Letterman, of course, added a lot to the American lexicon. The Indianapolis-reared weatherman and comedian, who launched “Late Night” in 1982, brought a tougher, more confrontational, sometimes condescending interviewing style to television in the U.S. His show served as an important early forum for comedians like Jerry Seinfeld, Paula Poundstone, Sandra Bernhard, Bill Hicks, Jay Leno, Richard Lewis and many others. He gave people outside the underground comics demimonde their first views of Harvey Pekar; it was also a launching pad of sorts for the comic anarchy of Andy Kaufman. When Paul Shaffer and the World’s Most Dangerous Band were not turning out a bland but spirited kind of go-cat-go mainstream rock music, his show hosted smart or pioneering bands like R.E.M. (“Radio Free Europe”!), Phoenix, the White Stripes, Pixies, Outkast, Interpol, TV on the Radio and on and on (along with some schlock like Matchbox 20).
For those of us who live our lives on the Web, Letterman deserves a nod every time a listicle or Top-10 list comes up.

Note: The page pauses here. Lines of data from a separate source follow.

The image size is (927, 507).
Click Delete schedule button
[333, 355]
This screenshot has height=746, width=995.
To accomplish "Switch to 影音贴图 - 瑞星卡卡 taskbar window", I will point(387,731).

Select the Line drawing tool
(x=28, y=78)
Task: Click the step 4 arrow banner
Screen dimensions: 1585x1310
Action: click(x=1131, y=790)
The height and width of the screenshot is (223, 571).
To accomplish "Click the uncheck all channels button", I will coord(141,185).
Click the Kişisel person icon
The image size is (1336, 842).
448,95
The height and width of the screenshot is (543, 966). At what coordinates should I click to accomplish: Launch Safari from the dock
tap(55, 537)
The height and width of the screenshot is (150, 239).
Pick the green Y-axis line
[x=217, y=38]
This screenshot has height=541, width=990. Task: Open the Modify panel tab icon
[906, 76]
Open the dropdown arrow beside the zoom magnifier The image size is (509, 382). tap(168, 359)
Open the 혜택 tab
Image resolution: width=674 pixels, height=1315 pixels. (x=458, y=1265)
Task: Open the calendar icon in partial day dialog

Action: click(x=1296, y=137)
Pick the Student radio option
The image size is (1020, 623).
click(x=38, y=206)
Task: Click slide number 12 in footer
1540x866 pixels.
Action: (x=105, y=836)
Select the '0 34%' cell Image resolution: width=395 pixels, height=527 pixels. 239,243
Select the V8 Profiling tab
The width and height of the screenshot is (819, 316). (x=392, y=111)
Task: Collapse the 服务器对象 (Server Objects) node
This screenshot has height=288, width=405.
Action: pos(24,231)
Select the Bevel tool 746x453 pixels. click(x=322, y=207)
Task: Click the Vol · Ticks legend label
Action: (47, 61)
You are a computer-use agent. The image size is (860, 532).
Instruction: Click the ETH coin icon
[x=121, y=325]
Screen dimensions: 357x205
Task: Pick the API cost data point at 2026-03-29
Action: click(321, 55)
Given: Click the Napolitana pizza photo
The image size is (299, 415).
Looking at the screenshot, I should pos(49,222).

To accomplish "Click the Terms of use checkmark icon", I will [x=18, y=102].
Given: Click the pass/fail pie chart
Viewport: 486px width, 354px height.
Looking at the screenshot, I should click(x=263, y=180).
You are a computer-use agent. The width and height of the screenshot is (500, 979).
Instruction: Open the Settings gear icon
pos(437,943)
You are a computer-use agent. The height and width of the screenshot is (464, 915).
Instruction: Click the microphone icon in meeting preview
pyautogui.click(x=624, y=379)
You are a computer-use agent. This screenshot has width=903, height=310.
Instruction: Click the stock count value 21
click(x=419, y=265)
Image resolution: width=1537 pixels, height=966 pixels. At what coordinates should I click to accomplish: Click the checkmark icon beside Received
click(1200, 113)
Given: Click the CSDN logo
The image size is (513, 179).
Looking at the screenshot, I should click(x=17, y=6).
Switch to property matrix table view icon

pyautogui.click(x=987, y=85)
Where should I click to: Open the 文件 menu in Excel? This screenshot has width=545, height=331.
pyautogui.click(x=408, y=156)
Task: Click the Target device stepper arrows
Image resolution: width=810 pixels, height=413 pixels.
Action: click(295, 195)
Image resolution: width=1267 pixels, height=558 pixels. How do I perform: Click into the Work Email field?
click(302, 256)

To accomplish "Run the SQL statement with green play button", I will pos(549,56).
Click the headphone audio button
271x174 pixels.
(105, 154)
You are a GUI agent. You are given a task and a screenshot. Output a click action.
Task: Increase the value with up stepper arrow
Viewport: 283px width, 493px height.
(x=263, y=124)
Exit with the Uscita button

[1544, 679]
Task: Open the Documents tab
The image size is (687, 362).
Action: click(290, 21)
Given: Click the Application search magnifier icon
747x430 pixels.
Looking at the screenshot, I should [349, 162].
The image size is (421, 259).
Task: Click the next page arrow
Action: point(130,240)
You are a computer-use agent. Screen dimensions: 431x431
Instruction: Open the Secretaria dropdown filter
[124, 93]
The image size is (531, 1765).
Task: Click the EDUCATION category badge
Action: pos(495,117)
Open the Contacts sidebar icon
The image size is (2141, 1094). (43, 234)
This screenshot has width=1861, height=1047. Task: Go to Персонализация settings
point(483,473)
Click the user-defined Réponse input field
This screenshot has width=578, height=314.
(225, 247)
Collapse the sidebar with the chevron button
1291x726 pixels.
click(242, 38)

Those half-funny T-shirts you saw around college campuses in the late ‘80s and early ‘90s (“Top 10 reasons to rush my fraternity,” “Top 10 reasons to go to Spring Fling,” etc.) were the pre-Internet attempt to capture the goofy charm of those lists. The online world seems better able to make these funny, but either way, the seeds were planted on “Late Night.” We would not have Buzzfeed without Dave.
His influence on late night television, especially on his former guest Jay Leno, is clear and enduring.
It’s the irony, though, that will last the longest. The smirk we get from contemporary comedians and comic actors – everyone from Jon Stewart to Kristen Wiig to Chris Rock – comes in part from Letterman. “Small Town News” led us right to the Onion. Quentin Tarantino’s films are Letterman with sadism and violence.
But it’s the blank, what-me-worry irony – the lack of outrage or frustration of the kind of we’d gotten from Richard Pryor, the lack of political point of view that we’d gotten from Mort Sahl or ‘70s “Saturday Night Live” – that will live the longest.
And this is where things get tricky. Thomas Frank has written how “Animal House” (which was set at Dartmouth, breeding ground of felon Dinesh D’Souza and the Dartmouth Review) was not just about a bunch of wild-ass cats like Belushi’s Bluto, but the birth of the coked-up, deregulating bad behavior of the New Right. Letterman, similarly, is not just a funny guy whose show changed the American sense of humor: You can see his sensibility in pernicious figures like the smugly creepy Ted Cruz (who often seems like a bad, misfired Andy Kaufman impersonator) and Sarah Palin (listen to her dismissals of the “lame-stream media”). All of Generation X, wherever across the political spectrum, grew up in the ‘80s and breathed the same air, in which Reagan and Letterman were both cultural fathers.